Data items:
━━━━━━━━━━━━━━━━━━━━
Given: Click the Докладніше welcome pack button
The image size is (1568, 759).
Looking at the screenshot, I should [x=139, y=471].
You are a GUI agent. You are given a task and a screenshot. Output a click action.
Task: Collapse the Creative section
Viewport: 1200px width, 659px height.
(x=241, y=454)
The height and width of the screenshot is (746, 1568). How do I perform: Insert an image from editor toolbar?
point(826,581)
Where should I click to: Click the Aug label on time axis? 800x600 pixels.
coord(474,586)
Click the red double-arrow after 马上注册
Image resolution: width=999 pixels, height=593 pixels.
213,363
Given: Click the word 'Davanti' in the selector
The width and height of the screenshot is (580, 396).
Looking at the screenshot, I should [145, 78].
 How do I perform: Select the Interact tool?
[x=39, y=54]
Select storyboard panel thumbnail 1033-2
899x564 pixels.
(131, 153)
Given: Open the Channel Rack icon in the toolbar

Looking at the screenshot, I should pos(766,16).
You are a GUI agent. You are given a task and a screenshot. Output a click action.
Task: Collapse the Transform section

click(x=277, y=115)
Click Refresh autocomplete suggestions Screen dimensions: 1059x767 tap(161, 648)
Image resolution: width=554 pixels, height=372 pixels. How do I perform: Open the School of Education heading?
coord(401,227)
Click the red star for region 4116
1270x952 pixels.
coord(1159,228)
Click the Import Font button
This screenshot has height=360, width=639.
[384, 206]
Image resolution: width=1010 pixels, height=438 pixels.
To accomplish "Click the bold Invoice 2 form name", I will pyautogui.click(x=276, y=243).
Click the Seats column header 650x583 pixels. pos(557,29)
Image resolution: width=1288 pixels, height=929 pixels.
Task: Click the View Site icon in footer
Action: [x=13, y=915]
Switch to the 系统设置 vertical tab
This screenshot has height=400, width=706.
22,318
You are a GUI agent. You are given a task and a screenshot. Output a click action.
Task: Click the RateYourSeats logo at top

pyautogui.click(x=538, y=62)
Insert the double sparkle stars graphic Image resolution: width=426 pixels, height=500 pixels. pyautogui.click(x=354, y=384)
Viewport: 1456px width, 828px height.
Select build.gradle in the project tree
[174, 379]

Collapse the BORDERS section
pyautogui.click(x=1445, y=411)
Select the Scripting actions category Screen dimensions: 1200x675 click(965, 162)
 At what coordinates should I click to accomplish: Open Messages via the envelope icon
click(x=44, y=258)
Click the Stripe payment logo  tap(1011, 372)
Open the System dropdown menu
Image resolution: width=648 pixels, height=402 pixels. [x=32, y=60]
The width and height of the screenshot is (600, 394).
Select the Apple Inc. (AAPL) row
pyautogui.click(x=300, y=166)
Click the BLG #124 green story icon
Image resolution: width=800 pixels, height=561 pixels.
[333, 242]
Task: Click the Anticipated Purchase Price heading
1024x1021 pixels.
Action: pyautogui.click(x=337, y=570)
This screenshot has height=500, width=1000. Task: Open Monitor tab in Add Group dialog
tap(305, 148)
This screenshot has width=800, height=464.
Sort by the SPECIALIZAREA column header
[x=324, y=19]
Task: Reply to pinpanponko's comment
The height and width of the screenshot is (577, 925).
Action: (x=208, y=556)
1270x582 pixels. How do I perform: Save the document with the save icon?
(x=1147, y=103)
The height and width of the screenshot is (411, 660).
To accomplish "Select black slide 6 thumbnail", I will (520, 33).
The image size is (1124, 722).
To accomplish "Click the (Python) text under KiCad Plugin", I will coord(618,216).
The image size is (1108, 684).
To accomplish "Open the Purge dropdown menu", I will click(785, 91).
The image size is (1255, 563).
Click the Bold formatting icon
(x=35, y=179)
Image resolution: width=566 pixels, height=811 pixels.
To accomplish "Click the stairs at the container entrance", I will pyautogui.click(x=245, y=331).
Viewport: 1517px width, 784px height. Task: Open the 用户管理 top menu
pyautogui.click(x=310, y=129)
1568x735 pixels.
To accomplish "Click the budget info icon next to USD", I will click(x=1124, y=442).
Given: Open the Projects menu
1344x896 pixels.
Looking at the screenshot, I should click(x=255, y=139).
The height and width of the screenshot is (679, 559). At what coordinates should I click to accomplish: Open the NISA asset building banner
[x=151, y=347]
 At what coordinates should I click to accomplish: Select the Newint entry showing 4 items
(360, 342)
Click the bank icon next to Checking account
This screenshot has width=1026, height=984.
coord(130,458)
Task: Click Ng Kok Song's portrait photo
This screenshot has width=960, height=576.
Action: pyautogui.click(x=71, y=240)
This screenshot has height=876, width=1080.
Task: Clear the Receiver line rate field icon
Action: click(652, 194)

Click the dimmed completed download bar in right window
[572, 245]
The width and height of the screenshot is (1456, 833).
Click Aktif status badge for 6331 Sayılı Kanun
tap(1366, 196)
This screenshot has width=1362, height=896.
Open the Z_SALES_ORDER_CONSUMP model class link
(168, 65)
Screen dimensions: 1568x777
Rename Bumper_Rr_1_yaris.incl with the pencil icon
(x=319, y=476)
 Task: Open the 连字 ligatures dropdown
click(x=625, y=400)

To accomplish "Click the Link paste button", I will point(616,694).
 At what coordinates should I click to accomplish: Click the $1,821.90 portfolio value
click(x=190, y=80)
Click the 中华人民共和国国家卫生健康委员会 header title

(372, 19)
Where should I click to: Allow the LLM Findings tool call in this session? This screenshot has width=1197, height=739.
━━━━━━━━━━━━━━━━━━━━
▸ Exercise requirements: All the entries above need to be repeated word for word.

▸ Response area:
Given: Click the Докладніше welcome pack button
The image size is (1568, 759).
Looking at the screenshot, I should [x=139, y=471].
You are a GUI agent. You are given a task and a screenshot. Output a click action.
Task: Collapse the Creative section
Viewport: 1200px width, 659px height.
(x=241, y=454)
The height and width of the screenshot is (746, 1568). How do I perform: Insert an image from editor toolbar?
point(826,581)
Where should I click to: Click the Aug label on time axis? 800x600 pixels.
coord(474,586)
Click the red double-arrow after 马上注册
Image resolution: width=999 pixels, height=593 pixels.
213,363
Given: Click the word 'Davanti' in the selector
The width and height of the screenshot is (580, 396).
Looking at the screenshot, I should [145, 78].
 How do I perform: Select the Interact tool?
[x=39, y=54]
Select storyboard panel thumbnail 1033-2
899x564 pixels.
(131, 153)
Given: Open the Channel Rack icon in the toolbar

Looking at the screenshot, I should pos(766,16).
You are a GUI agent. You are given a task and a screenshot. Output a click action.
Task: Collapse the Transform section

click(x=277, y=115)
Click Refresh autocomplete suggestions Screen dimensions: 1059x767 tap(161, 648)
Image resolution: width=554 pixels, height=372 pixels. How do I perform: Open the School of Education heading?
coord(401,227)
Click the red star for region 4116
1270x952 pixels.
coord(1159,228)
Click the Import Font button
This screenshot has height=360, width=639.
[384, 206]
Image resolution: width=1010 pixels, height=438 pixels.
To accomplish "Click the bold Invoice 2 form name", I will pyautogui.click(x=276, y=243).
Click the Seats column header 650x583 pixels. pos(557,29)
Image resolution: width=1288 pixels, height=929 pixels.
Task: Click the View Site icon in footer
Action: [x=13, y=915]
Switch to the 系统设置 vertical tab
This screenshot has height=400, width=706.
22,318
You are a GUI agent. You are given a task and a screenshot. Output a click action.
Task: Click the RateYourSeats logo at top

pyautogui.click(x=538, y=62)
Insert the double sparkle stars graphic Image resolution: width=426 pixels, height=500 pixels. pyautogui.click(x=354, y=384)
Viewport: 1456px width, 828px height.
Select build.gradle in the project tree
[174, 379]

Collapse the BORDERS section
pyautogui.click(x=1445, y=411)
Select the Scripting actions category Screen dimensions: 1200x675 click(965, 162)
 At what coordinates should I click to accomplish: Open Messages via the envelope icon
click(x=44, y=258)
Click the Stripe payment logo  tap(1011, 372)
Open the System dropdown menu
Image resolution: width=648 pixels, height=402 pixels. [x=32, y=60]
The width and height of the screenshot is (600, 394).
Select the Apple Inc. (AAPL) row
pyautogui.click(x=300, y=166)
Click the BLG #124 green story icon
Image resolution: width=800 pixels, height=561 pixels.
[333, 242]
Task: Click the Anticipated Purchase Price heading
1024x1021 pixels.
Action: pyautogui.click(x=337, y=570)
This screenshot has height=500, width=1000. Task: Open Monitor tab in Add Group dialog
tap(305, 148)
This screenshot has width=800, height=464.
Sort by the SPECIALIZAREA column header
[x=324, y=19]
Task: Reply to pinpanponko's comment
The height and width of the screenshot is (577, 925).
Action: (x=208, y=556)
1270x582 pixels. How do I perform: Save the document with the save icon?
(x=1147, y=103)
The height and width of the screenshot is (411, 660).
To accomplish "Select black slide 6 thumbnail", I will (520, 33).
The image size is (1124, 722).
To accomplish "Click the (Python) text under KiCad Plugin", I will coord(618,216).
The image size is (1108, 684).
To accomplish "Open the Purge dropdown menu", I will click(785, 91).
The image size is (1255, 563).
Click the Bold formatting icon
(x=35, y=179)
Image resolution: width=566 pixels, height=811 pixels.
To accomplish "Click the stairs at the container entrance", I will pyautogui.click(x=245, y=331).
Viewport: 1517px width, 784px height. Task: Open the 用户管理 top menu
pyautogui.click(x=310, y=129)
1568x735 pixels.
To accomplish "Click the budget info icon next to USD", I will click(x=1124, y=442).
Given: Open the Projects menu
1344x896 pixels.
Looking at the screenshot, I should click(x=255, y=139).
The height and width of the screenshot is (679, 559). At what coordinates should I click to accomplish: Open the NISA asset building banner
[x=151, y=347]
 At what coordinates should I click to accomplish: Select the Newint entry showing 4 items
(360, 342)
Click the bank icon next to Checking account
This screenshot has width=1026, height=984.
coord(130,458)
Task: Click Ng Kok Song's portrait photo
This screenshot has width=960, height=576.
Action: pyautogui.click(x=71, y=240)
This screenshot has height=876, width=1080.
Task: Clear the Receiver line rate field icon
Action: click(652, 194)

Click the dimmed completed download bar in right window
[572, 245]
The width and height of the screenshot is (1456, 833).
Click Aktif status badge for 6331 Sayılı Kanun
tap(1366, 196)
This screenshot has width=1362, height=896.
Open the Z_SALES_ORDER_CONSUMP model class link
(168, 65)
Screen dimensions: 1568x777
Rename Bumper_Rr_1_yaris.incl with the pencil icon
(x=319, y=476)
 Task: Open the 连字 ligatures dropdown
click(x=625, y=400)

To accomplish "Click the Link paste button", I will point(616,694).
 At what coordinates should I click to accomplish: Click the $1,821.90 portfolio value
click(x=190, y=80)
Click the 中华人民共和国国家卫生健康委员会 header title

(372, 19)
Where should I click to: Allow the LLM Findings tool call in this session? This screenshot has width=1197, height=739.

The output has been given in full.